◆ **Aim of the task**: Everything from the line containing "Given: Click the 80% progress percentage" through the last line of the entries needs to be repeated exactly. Pictures must be left out.

◆ **Data excerpts**:
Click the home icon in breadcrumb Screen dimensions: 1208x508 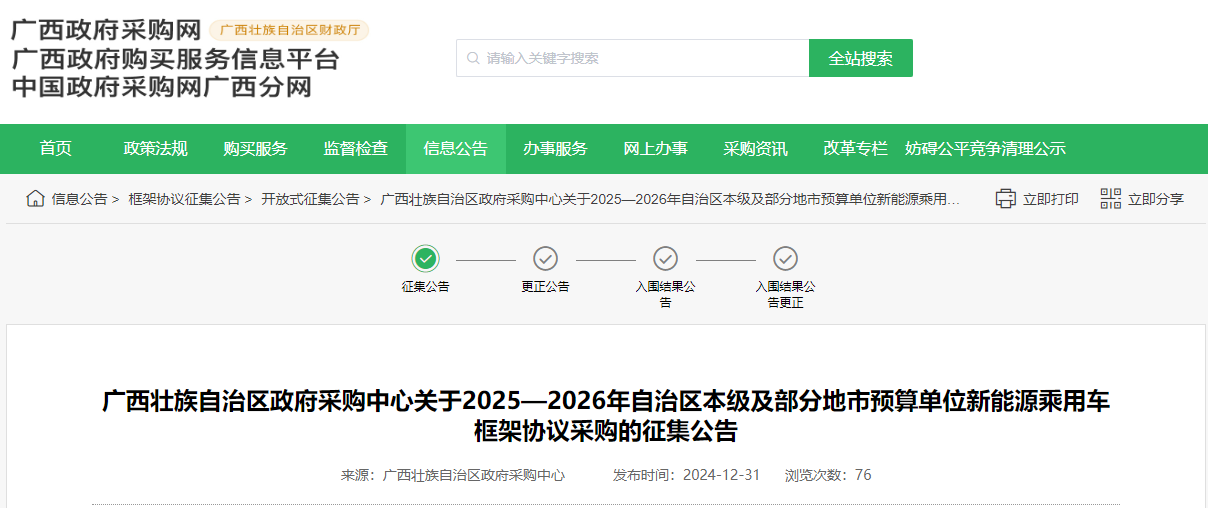35,199
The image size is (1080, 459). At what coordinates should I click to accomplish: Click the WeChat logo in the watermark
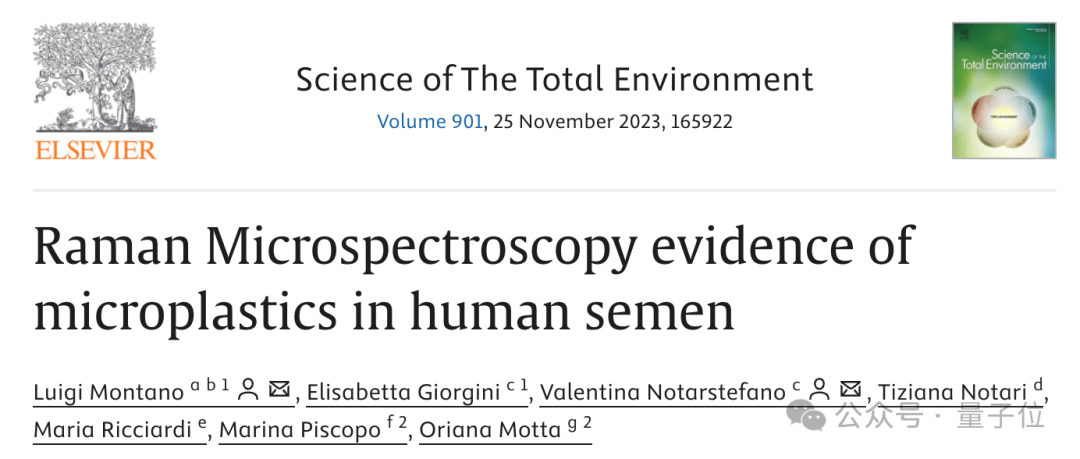[807, 416]
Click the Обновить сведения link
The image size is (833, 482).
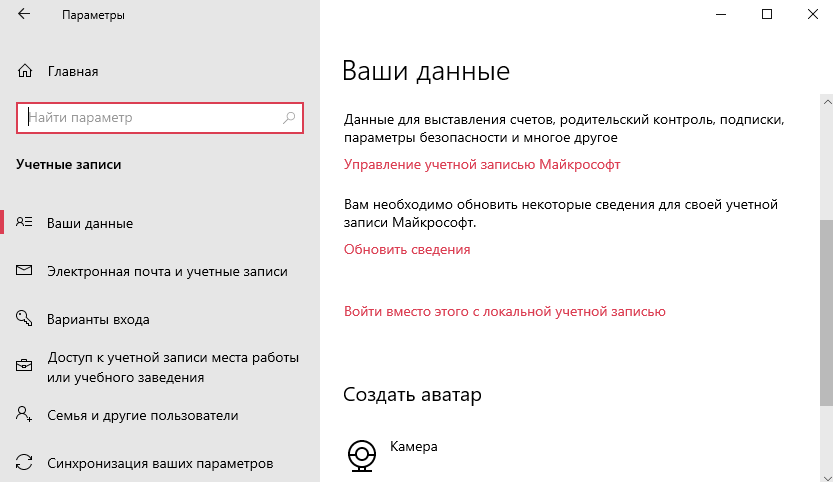click(x=407, y=249)
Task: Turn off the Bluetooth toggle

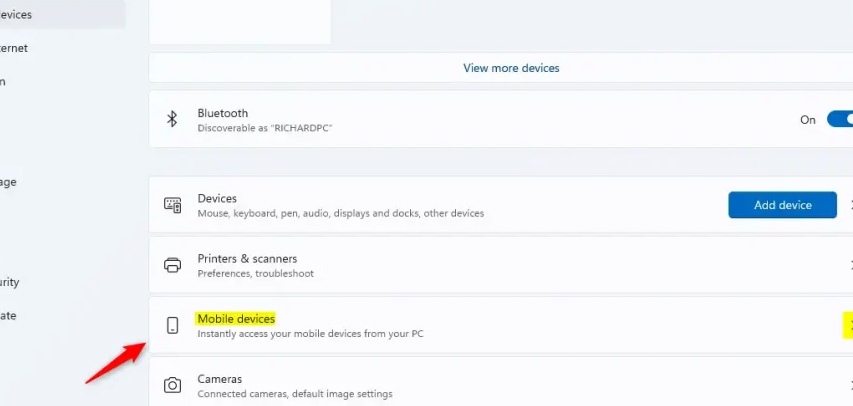Action: [838, 119]
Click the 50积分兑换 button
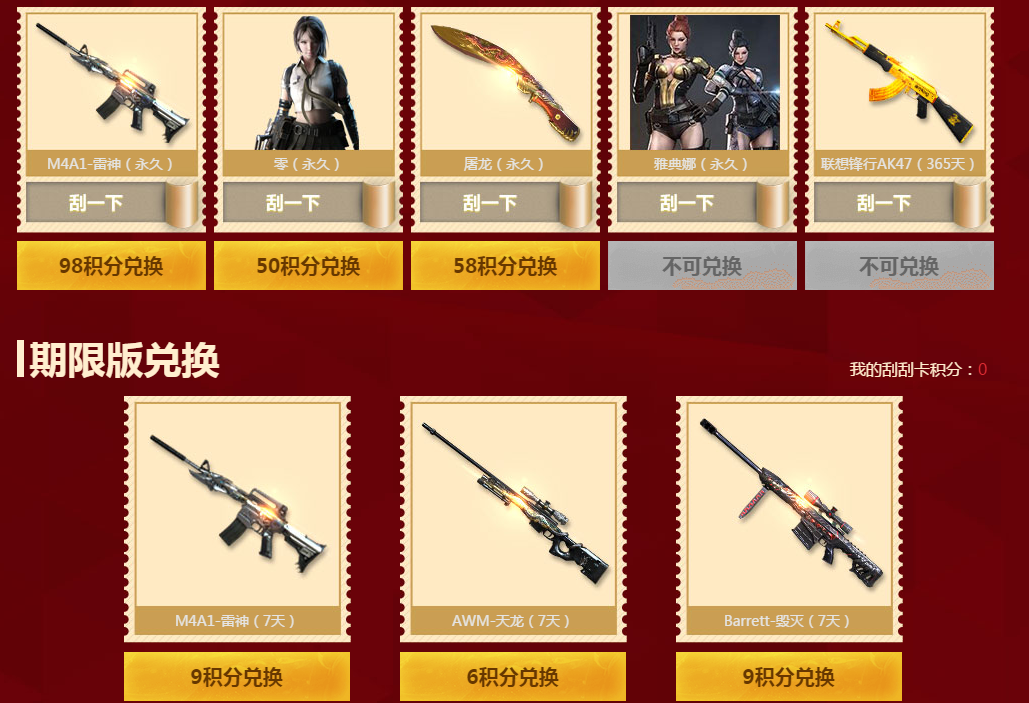The width and height of the screenshot is (1029, 703). coord(308,265)
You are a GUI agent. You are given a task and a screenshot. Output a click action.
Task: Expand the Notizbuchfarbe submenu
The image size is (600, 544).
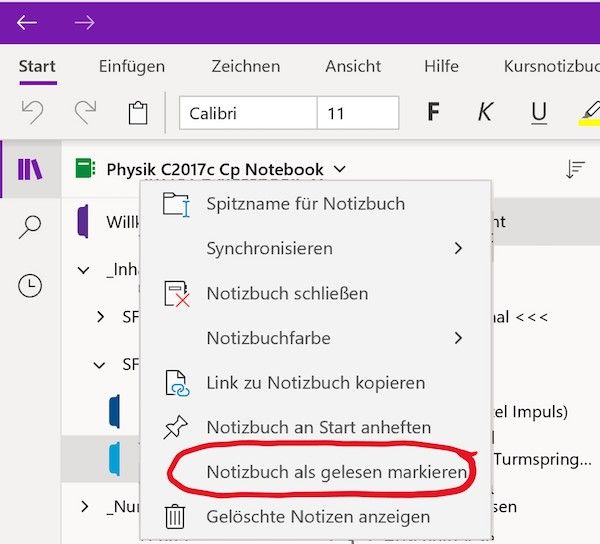[318, 338]
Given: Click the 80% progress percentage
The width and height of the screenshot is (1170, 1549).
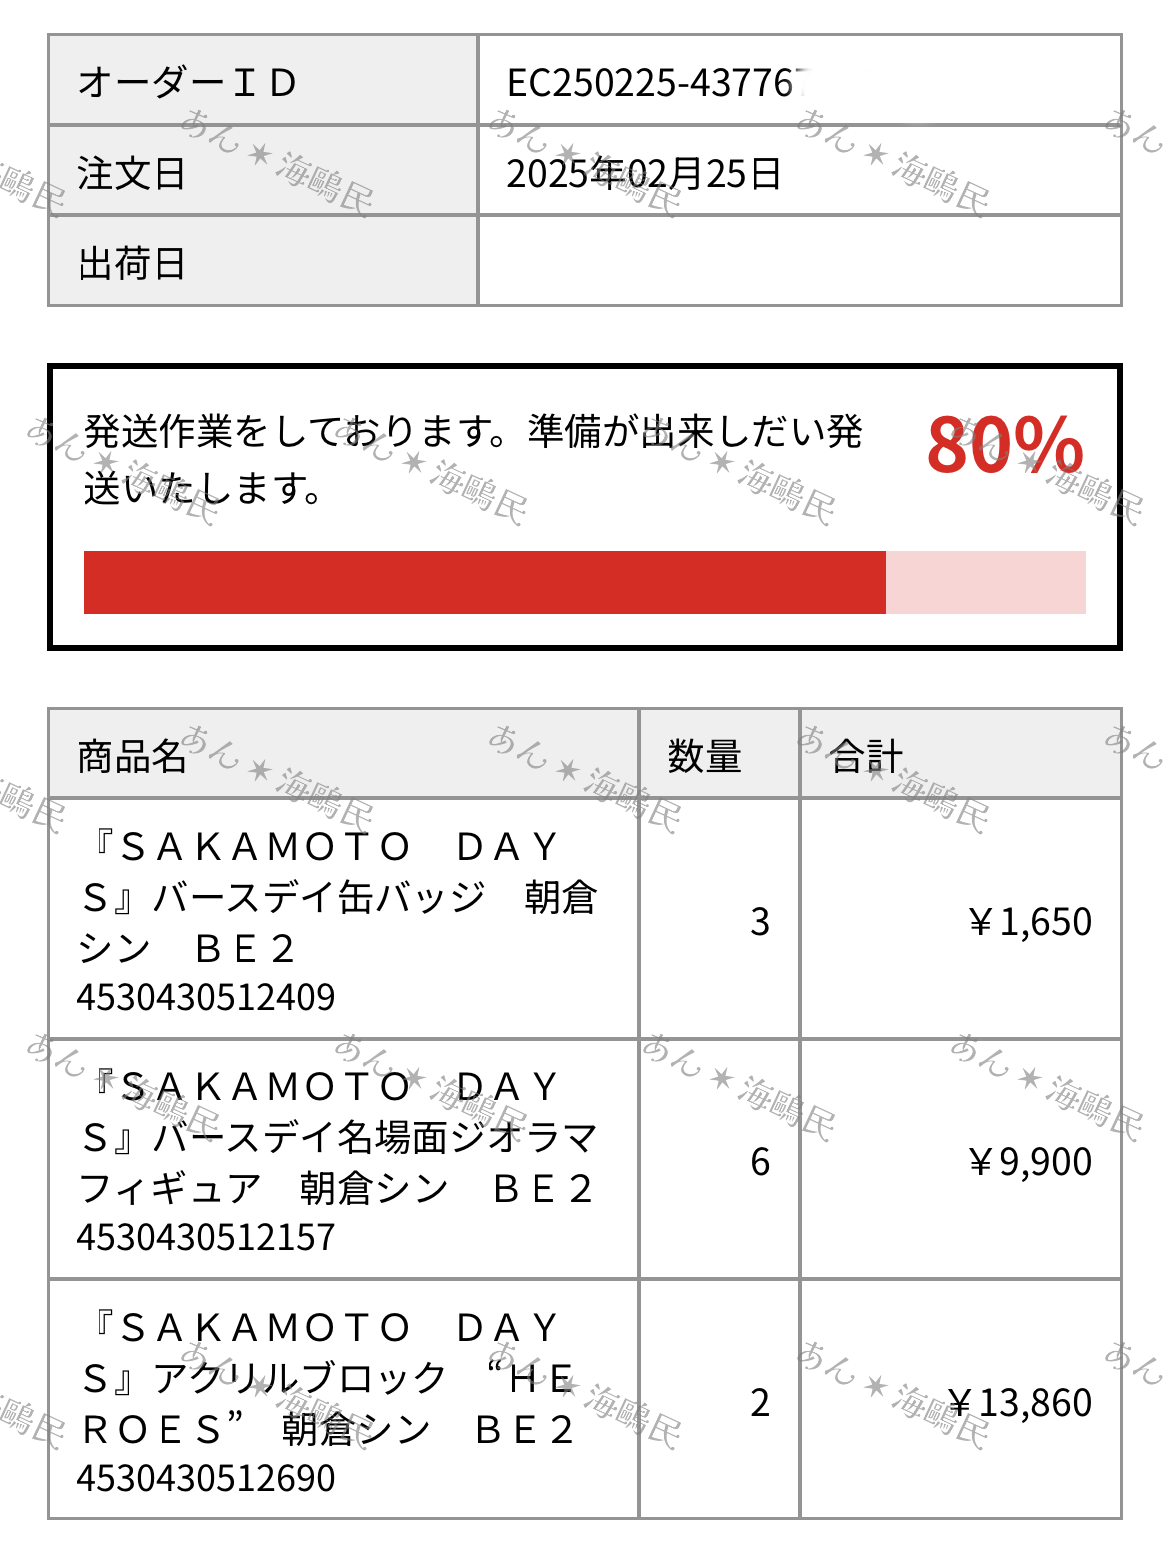Looking at the screenshot, I should coord(1004,445).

◆ **Solution to the exercise**:
Given: Click the 80% progress percentage
The width and height of the screenshot is (1170, 1549).
Looking at the screenshot, I should coord(1004,445).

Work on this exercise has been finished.